The bedrock principle of criminal defense is to force the prosecution to prove its case against his client, but in the case of Randolph Farwell, his attorney agreed to a stipulation of facts that was tantamount to a guilty plea because it admitted each element of the charged crime. The record was silent whether Farwell “entered a constitutionally valid waiver of his trial rights,”  i.e., right to a jury trial, right to confront witnesses, and right against self-incrimination.  The Supreme Court of California reversed the California Court of Appeal’s judgment affirming the conviction.

Farwell had been charged with gross vehicular manslaughter as a felony in count 1 and, in count 2, a misdemeanor for driving on a suspended or revoked license. Prior to trial, defense counsel indicated that his client was considering a guilty plea to the misdemeanor.

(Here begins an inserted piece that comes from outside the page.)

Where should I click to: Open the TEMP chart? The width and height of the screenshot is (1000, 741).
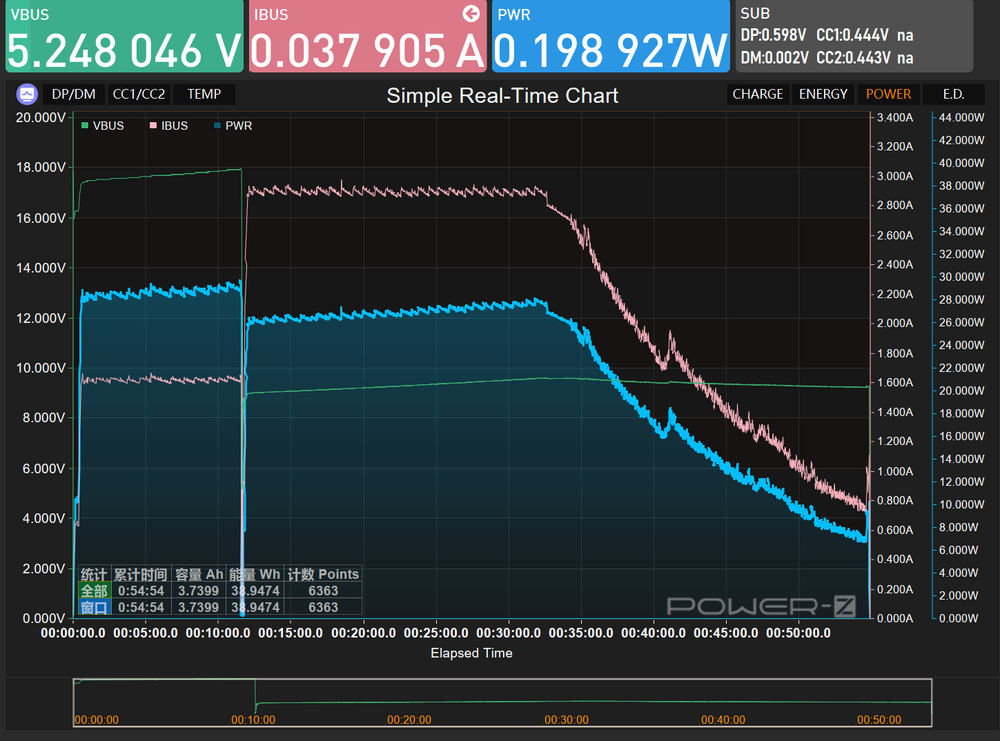click(x=204, y=94)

The Supreme Court in its opinion observed that People v. Howard (1992) 1 Cal.4th 1132, “held that a plea is valid notwithstanding the lack of express advisements and waivers ‘if the record affirmatively shows that it is voluntary and intelligent under the totality of the circumstances.’” It also explained that the “Howard test” has generally been applied only to “incomplete” advisements but not to “silent records,” where there is no affirmative evidence that the defendant understood the proceedings or agreed to the stipulation. However, in the present case, the Court announced that the Howard test applies to both incomplete advisements as well as silent records.

The Court warned that silent record cases are “particularly troublesome in the context of stipulations that are tantamount to a guilty plea.” In such cases, like the present one, “the record must affirmatively demonstrate that the defendant understood the agreement [stipulation] effectively extinguished his trial rights.” 

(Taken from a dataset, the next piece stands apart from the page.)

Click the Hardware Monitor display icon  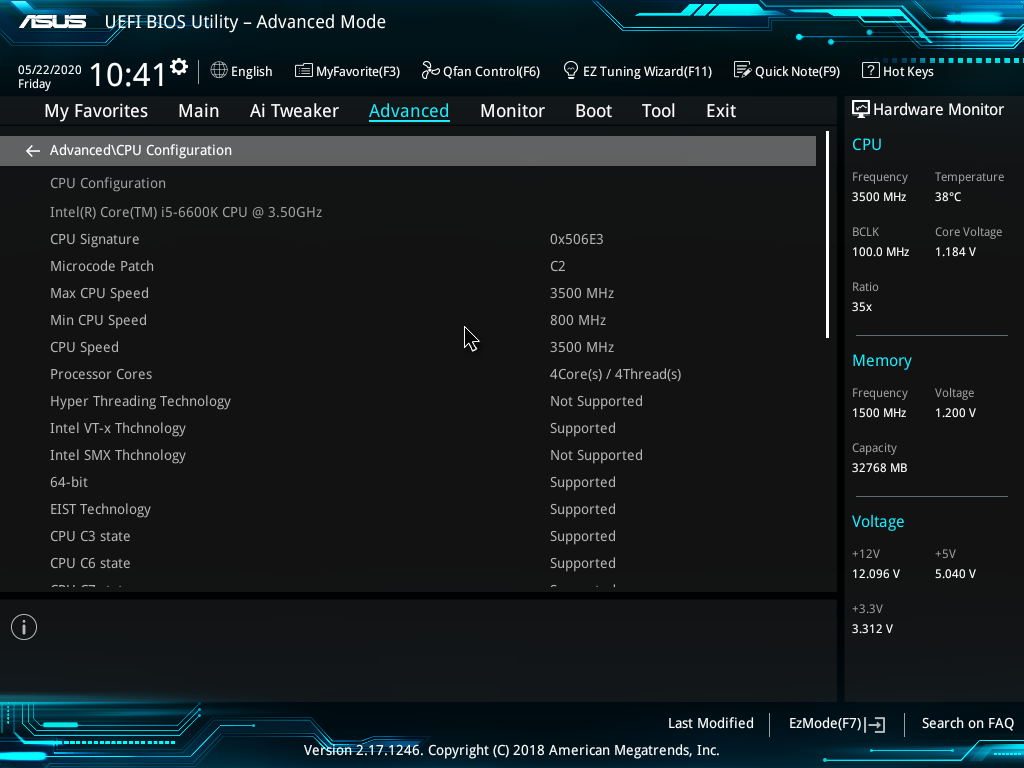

The Court further explained that silent record cases “will face their own practice hurdle. The failure to advise a defendant of any trial rights will make it much harder to demonstrate a plea was properly accepted.” It reiterated that Howard requires that the record “affirmatively show” that the defendant’s waiver was “voluntary and intelligent.” 

Applying the foregoing principles to the present case, the Court ruled that the record is insufficient to determine whether Farwell voluntarily and intelligently waived his legal rights because there’s “no affirmative showing that Farwell understood he was waiving his trial rights by virtue of the stipulation entered on his behalf.” 

The Court appeared to be troubled by the sequence of events leading up to the stipulation: “After the People’s first witness, defense counsel asked to approach the bench for an unreported discussion, apparently without Farwell’s presence,” the Court recounted.  “Thereafter, the court simply read the stipulation into the record and informed the jury of its conclusive evidentiary effect. The court did not discuss the stipulation or its legal effect with Farwell. Nor did counsel confirm on the record that she had done so.”

Consequently, since “the record is insufficient to establish that Farwell entered into a constitutionally valid waiver of his trial rights, the stipulation having that effect must be set aside,” the Court concluded.  Accordingly, it reversed the Court of Appeal’s judgment affirming his conviction on count 2 and remanded for further proceedings consistent with this opinion. See: People v. Farwell, 419 P.3d 913 (Cal. 2018).